September 1, 2005

More on Reg FD at the Movies

Regarding my apology yesterday for a perceived gaffe, my alter ego here – Keith Bishop – thinks that I have been too hard on myself. Keith says, “I had understood that the issue was screenings to analysts and that is what you wrote in your blog. If the pre-screening was available exclusively to analysts, then that element of Regulation FD would seem to have been met. (In fact, I was inferring, perhaps incorrectly, that the investigation involved pre-screenings given to analysts exclusively.) If others were invited to pre-screen the movie with the analysts, then wouldn’t the issue be whether the presence of the non-FD people resulted in simultaneous public disclosure?”

Keith goes on to note that “even if one gets past the issues of whether there has been (1) disclosure of information to Ref FD listed people; and (2) no simultaneous public disclosure, then one still must deal with the question of whether the pre-screening resulted in disclosure of material, non-public information about the issuer or its securities. I doubt that the SEC could reasonably take the position that it is the movie concept, my guess is that this has been broadly disseminated in trailers and other promotions. Thus, it would hardly fit within the meaning of nonpublic. If it is the actual quality of the movie as revealed by the screening – isn’t this a judgment formed by the analyst and not the disclosure of non-public information? How can the issuer disclose to the analyst what the analyst thinks about how a movie will do?”

The NYSE CEO “Agenda”

Recently, the NYSE released its first annual NYSE CEO Agenda. This “agenda” is based on a survey of the CEOs serving at 100 large companies – and states that 42% of the respondent CEOs said overregulation tops the list of challenges over the next five years.

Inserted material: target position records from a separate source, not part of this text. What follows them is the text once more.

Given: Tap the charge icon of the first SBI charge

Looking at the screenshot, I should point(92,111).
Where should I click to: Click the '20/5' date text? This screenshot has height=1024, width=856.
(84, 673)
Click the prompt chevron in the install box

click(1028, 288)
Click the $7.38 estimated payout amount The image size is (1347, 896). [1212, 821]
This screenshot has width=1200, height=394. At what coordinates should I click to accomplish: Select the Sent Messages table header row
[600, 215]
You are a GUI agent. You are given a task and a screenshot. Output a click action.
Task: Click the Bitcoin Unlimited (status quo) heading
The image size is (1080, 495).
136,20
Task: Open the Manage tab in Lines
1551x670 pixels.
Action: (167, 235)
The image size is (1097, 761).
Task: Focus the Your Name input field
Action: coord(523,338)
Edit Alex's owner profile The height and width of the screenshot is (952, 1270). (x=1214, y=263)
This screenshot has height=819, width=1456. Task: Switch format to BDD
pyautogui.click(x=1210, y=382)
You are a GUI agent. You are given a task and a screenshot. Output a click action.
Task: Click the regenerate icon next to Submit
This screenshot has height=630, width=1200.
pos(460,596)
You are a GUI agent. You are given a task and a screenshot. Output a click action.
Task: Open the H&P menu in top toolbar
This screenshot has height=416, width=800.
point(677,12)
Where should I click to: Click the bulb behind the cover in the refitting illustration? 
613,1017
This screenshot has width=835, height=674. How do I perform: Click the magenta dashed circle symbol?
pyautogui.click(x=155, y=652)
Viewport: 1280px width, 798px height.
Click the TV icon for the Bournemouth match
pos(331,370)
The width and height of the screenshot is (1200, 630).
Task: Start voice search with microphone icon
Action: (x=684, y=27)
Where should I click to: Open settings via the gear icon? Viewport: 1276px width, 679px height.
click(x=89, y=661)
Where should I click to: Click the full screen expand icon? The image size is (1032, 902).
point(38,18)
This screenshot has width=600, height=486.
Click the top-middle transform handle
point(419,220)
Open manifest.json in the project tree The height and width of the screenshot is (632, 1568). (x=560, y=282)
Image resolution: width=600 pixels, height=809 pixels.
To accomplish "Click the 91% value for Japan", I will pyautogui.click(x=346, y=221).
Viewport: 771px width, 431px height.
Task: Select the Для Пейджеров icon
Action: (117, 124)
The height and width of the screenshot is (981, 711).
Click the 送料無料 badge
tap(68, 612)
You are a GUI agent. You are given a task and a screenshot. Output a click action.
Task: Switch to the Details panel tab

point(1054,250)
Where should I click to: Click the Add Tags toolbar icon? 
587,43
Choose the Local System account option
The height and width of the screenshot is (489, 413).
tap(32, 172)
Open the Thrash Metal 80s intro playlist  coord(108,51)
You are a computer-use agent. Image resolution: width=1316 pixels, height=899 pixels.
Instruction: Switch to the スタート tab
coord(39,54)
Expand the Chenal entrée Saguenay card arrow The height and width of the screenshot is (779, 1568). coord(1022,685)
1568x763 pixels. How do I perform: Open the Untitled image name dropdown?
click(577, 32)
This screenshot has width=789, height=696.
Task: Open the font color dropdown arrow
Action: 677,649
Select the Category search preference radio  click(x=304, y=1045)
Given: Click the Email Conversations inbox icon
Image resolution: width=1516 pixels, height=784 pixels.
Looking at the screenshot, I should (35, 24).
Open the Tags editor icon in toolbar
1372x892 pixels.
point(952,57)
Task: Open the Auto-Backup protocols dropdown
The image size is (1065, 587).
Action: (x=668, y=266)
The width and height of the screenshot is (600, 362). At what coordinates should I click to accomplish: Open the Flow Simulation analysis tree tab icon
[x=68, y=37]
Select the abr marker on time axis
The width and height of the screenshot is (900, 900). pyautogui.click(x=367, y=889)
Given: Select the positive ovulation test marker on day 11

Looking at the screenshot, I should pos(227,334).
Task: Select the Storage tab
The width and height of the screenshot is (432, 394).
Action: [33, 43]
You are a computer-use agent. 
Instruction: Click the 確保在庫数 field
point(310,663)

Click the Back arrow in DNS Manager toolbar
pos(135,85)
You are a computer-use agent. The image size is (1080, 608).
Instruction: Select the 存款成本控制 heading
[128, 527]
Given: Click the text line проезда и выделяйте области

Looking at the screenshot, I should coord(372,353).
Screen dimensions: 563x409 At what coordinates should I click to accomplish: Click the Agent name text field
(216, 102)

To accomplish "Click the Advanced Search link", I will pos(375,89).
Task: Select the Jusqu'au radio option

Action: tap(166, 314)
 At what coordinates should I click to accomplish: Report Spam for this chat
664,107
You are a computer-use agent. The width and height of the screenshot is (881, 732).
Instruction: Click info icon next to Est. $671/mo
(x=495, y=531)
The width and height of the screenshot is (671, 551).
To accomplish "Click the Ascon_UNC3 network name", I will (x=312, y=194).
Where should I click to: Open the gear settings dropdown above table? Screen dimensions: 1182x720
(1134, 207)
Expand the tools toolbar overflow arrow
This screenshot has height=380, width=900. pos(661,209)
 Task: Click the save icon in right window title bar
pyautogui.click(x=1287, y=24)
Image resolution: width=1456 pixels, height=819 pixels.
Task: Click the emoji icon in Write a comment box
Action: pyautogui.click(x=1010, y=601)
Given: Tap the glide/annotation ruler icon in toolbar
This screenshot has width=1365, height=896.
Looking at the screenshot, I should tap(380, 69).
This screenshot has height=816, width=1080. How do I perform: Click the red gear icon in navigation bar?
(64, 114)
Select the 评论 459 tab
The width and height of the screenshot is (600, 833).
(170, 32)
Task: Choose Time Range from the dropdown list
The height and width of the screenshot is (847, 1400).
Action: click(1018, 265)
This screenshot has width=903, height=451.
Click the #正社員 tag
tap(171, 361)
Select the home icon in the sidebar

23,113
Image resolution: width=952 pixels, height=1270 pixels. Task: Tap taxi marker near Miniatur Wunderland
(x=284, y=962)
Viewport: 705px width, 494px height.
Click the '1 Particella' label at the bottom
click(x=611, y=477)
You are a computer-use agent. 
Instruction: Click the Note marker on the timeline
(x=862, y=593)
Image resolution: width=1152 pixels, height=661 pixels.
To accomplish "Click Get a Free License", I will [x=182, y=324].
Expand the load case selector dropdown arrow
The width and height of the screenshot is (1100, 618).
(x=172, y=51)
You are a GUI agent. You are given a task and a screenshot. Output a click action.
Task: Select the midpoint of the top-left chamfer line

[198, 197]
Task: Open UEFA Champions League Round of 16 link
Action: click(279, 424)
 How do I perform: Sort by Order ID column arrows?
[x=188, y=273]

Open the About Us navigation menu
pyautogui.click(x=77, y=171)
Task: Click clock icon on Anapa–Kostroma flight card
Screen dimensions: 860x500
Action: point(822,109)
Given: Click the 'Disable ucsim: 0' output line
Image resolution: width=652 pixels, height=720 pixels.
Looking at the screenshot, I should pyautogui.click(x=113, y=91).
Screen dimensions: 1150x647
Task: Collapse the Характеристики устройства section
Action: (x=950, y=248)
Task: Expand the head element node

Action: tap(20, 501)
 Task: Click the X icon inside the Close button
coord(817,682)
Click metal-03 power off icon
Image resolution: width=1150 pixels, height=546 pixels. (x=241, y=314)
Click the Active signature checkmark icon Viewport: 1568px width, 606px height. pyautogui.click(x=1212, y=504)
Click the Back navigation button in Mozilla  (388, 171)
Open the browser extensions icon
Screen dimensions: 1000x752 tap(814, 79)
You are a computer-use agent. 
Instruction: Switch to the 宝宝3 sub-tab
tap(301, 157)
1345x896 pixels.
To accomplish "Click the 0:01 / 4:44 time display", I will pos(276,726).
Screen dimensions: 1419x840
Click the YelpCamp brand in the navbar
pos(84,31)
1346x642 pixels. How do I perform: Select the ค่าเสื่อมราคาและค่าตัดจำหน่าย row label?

Liability Issues for Directors of Insurance/Financial Companies Today

In this podcast, Jim Brown, President of Risk Consultants, LLC and former Louisiana Insurance Commissioner, explains how directors of insurance and financial-oriented companies face increasing liability exposure today, including:

– Explain your controversial career in Louisiana as Insurance Commissioner, including the problems you faced and the number of companies you had to shut down.
– What kind of responsibility and exposure do directors of financial institutions, insurance, banking and the like, have under new state and federal laws?
– How do you find the insurance business climate in the U. S. today? Are there numerous foreign investors? How does this climate affect the cost of insurance to business in the US?

I taped this podcast with Jim late last week before the hurricane hit and we all hope he is alright.